Based on this facility's data, families visiting should ask: "How do you ensure continuity of care given staff turnover, and what is your staff retention strategy?" "Can you walk me through typical staffing levels on day, evening, and night shifts?" "Can I visit during a mealtime to observe dining assistance and food quality?" "How do you handle medical emergencies, and what is your hospital transfer rate?" These questions are particularly relevant given the facility's high staff turnover rate and the below-average staffing rating.

Is Wilshire At Lakewood Rehab Center Safe?
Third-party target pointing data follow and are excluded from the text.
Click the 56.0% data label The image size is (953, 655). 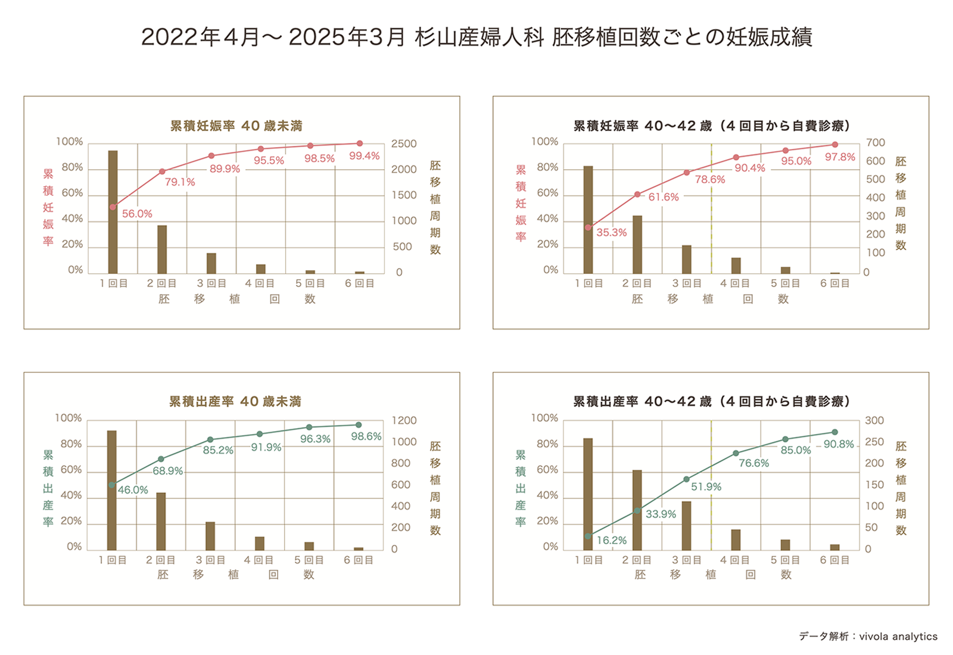[137, 214]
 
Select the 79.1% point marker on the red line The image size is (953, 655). [162, 171]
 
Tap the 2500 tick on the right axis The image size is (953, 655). [404, 144]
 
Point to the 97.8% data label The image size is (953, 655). [840, 157]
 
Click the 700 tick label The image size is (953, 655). [875, 142]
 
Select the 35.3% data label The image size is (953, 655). [612, 233]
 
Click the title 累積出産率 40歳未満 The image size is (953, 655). [235, 401]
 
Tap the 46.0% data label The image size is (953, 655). [133, 490]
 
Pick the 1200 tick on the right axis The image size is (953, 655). [404, 420]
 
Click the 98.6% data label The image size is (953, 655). [366, 436]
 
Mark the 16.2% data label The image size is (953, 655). [612, 540]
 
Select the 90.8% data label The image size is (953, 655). [839, 444]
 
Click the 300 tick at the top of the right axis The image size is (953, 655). [874, 420]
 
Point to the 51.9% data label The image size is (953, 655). [706, 487]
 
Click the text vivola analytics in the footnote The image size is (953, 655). [898, 637]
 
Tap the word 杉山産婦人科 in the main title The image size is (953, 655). [479, 37]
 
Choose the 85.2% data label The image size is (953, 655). [218, 450]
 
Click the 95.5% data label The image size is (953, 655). [269, 160]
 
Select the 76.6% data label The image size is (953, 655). [753, 463]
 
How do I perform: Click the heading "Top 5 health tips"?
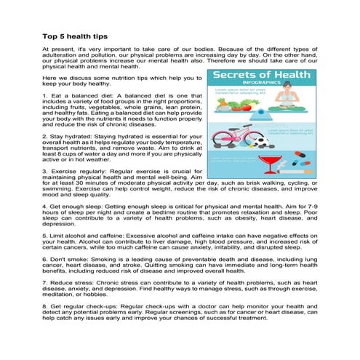[75, 34]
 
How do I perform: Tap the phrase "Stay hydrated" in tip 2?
[68, 136]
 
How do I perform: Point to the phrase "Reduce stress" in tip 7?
[69, 283]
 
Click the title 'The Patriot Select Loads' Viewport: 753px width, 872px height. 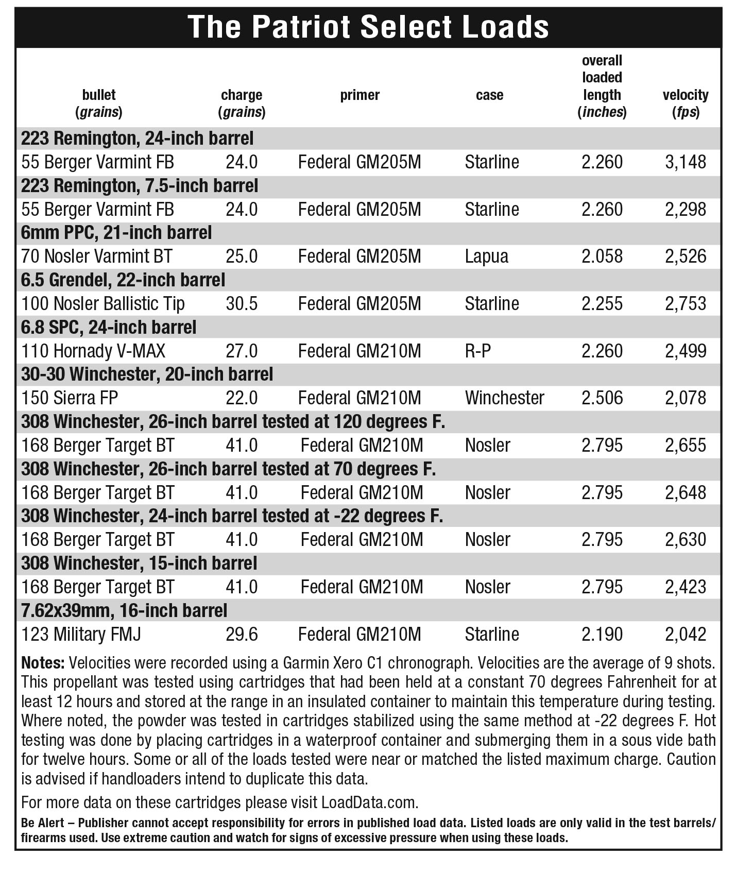368,27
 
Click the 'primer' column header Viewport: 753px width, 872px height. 360,95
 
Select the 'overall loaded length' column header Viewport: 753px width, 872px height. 602,86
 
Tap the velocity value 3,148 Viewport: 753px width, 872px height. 685,162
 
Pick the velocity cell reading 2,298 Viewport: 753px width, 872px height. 685,209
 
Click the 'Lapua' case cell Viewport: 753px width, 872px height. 486,257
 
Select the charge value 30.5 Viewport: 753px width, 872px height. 242,303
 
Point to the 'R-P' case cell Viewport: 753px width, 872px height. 477,351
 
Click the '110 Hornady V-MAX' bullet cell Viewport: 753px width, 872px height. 93,351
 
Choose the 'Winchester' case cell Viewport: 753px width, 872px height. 504,398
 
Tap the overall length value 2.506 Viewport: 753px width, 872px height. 602,398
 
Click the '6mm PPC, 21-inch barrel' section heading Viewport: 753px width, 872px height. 116,233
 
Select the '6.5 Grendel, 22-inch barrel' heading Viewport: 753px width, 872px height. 123,280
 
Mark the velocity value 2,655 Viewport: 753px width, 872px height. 685,445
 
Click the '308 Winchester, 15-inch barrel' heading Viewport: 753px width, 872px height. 139,563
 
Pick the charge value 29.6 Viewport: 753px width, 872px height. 242,634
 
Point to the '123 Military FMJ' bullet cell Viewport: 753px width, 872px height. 81,634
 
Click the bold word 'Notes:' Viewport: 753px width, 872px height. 43,662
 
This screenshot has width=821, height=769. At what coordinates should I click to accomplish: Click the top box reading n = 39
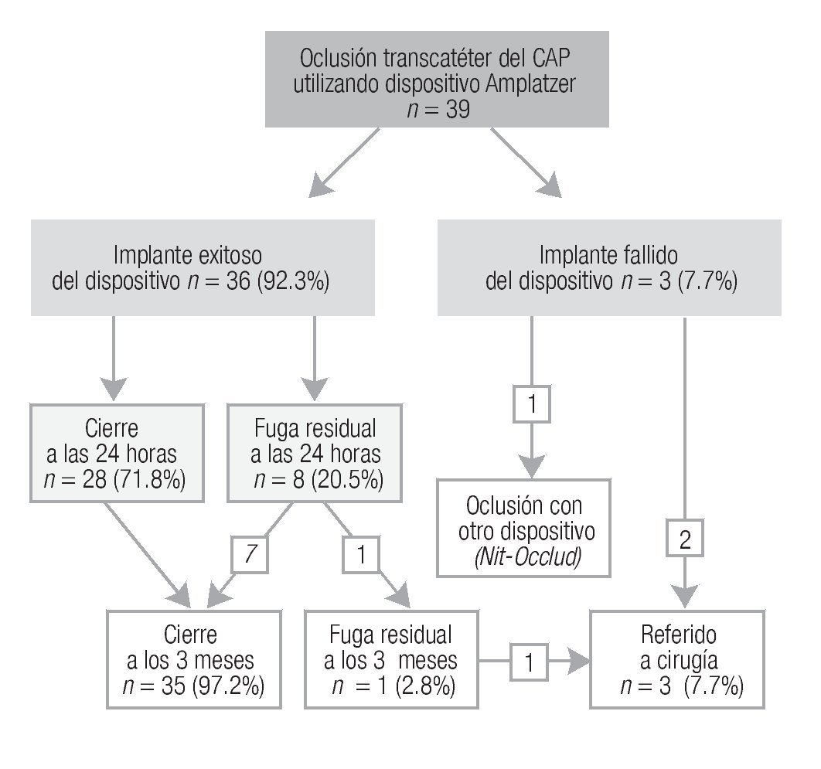tap(436, 79)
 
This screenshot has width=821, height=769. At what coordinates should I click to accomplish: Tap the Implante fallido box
tap(609, 267)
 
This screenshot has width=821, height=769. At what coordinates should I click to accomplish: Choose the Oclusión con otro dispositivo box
tap(523, 528)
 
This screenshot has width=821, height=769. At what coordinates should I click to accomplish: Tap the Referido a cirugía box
tap(678, 658)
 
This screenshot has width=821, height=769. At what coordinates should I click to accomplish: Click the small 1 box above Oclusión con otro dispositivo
tap(532, 404)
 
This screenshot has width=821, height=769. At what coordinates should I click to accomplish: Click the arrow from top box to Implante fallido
tap(526, 161)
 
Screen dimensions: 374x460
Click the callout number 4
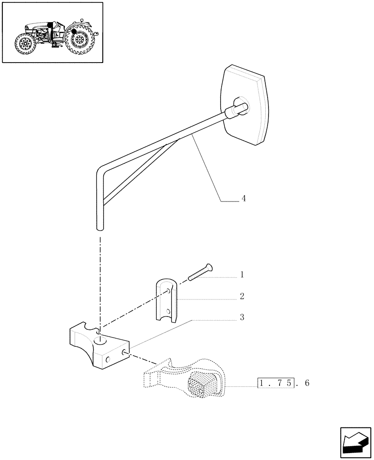[244, 199]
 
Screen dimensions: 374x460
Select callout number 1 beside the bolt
[242, 275]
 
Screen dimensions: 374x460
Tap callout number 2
[242, 296]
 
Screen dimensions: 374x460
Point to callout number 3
[242, 317]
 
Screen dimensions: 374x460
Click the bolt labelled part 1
[200, 273]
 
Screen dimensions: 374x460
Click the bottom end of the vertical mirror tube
[100, 227]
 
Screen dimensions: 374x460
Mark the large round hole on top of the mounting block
[99, 341]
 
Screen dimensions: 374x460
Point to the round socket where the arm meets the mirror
[240, 105]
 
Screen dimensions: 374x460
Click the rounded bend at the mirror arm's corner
[101, 170]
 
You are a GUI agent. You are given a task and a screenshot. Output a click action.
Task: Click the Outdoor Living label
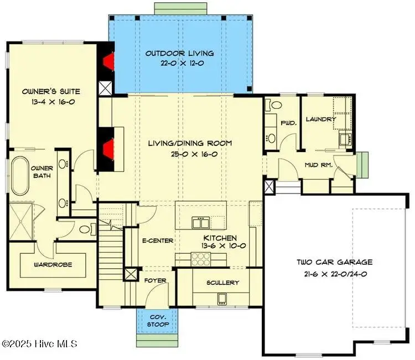tap(180, 54)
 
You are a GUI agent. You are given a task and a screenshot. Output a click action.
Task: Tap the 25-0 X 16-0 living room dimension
tap(194, 154)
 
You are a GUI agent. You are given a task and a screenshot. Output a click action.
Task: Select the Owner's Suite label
tap(51, 92)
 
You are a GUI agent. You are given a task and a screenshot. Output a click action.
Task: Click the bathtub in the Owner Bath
tap(20, 176)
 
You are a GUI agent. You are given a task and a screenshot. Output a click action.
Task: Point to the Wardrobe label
tap(53, 264)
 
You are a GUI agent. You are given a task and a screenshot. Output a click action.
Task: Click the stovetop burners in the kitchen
tap(201, 259)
Based on CMS inspection data, WILSHIRE AT LAKEWOOD REHAB CENTER has a clean safety record: no substantiated abuse findings (meaning no confirmed cases of resident harm), no Immediate Jeopardy citations (the most serious violation level indicating risk of serious injury or death), and is not on the Special Focus Facility watch list (a federal program monitoring the lowest-performing 1% of nursing homes). The facility has a 3-star overall rating and ranks #1 of 100 nursing homes in Missouri. While no facility is perfect, families should still ask about staff-to-resident ratios and recent inspection results during their visit.

Do Nurses at Wilshire At Lakewood Rehab Center Stick Around?

Staff turnover at WILSHIRE AT LAKEWOOD REHAB CENTER is high. At 77%, the facility is 31 percentage points above the Missouri average of 46%. Registered Nurse turnover is particularly concerning at 76%. RNs handle complex medical decisions and coordinate care — frequent RN changes can directly impact care quality. High turnover means new staff may not know residents' individual needs, medications, or preferences. It can also be disorienting for residents, especially those with dementia who rely on familiar faces. Families should ask: What is causing the turnover? What retention programs are in place? How do you ensure care continuity during staff transitions?

Was Wilshire At Lakewood Rehab Center Ever Fined?

WILSHIRE AT LAKEWOOD REHAB CENTER has no federal fines on record. CMS issues fines when nursing homes fail to meet care standards or don't correct problems found during inspections. The absence of fines suggests the facility has either maintained compliance or corrected any issues before penalties were assessed. This is a positive indicator, though families should still review recent inspection reports for the full picture.

Is Wilshire At Lakewood Rehab Center on Any Federal Watch List?

WILSHIRE AT LAKEWOOD REHAB CENTER is not on any federal watch list. The most significant is the Special Focus Facility (SFF) program, which identifies the bottom 1% of nursing homes nationally based on persistent, serious quality problems. Not being on this list means the facility has avoided the pattern of deficiencies that triggers enhanced federal oversight. This is a positive indicator, though families should still review the facility's inspection history directly.